### ACTIVITY
Nothing should appear in the answer except the lines from the one with "Click the Reset X icon" through the end of the listing below, transcribed exactly and without pictures.

### MATERIAL FOR THIS TASK
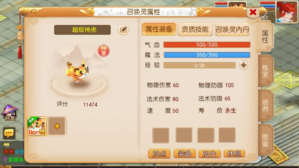Add a new pet in the plus slot
Screen dimensions: 299x168
[57, 126]
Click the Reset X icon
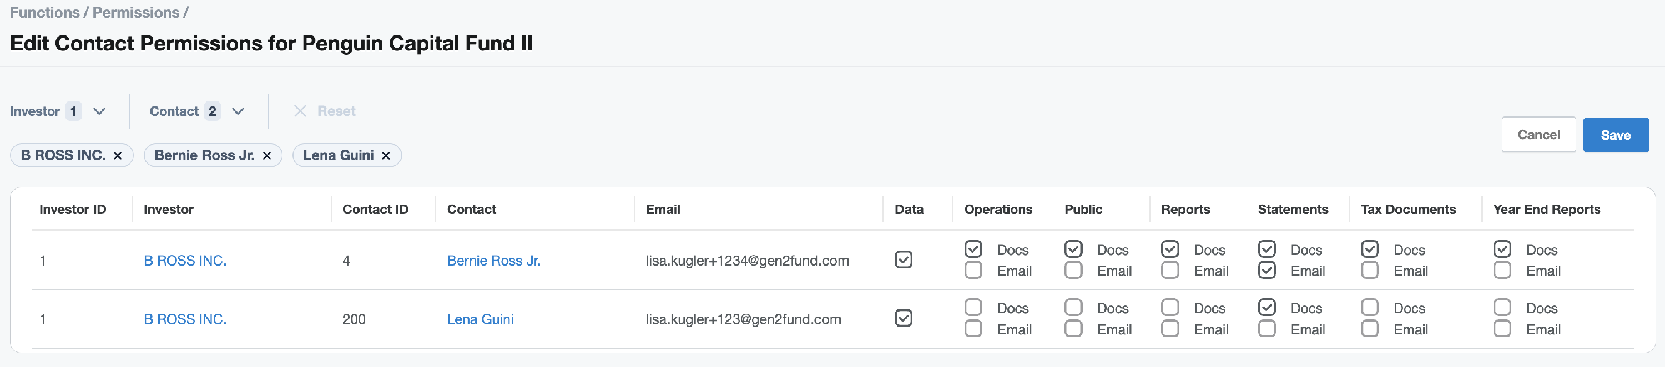The height and width of the screenshot is (367, 1665). [300, 111]
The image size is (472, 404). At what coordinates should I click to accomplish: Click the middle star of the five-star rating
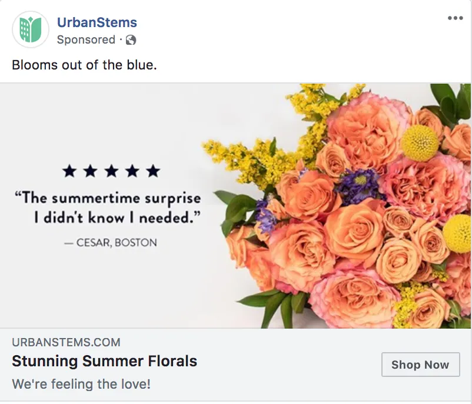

### WRITTEN RESPONSE
Click the Reset X icon
The height and width of the screenshot is (367, 1665). [300, 111]
The image size is (472, 404). At what coordinates should I click to accomplish: Click the middle star of the five-star rating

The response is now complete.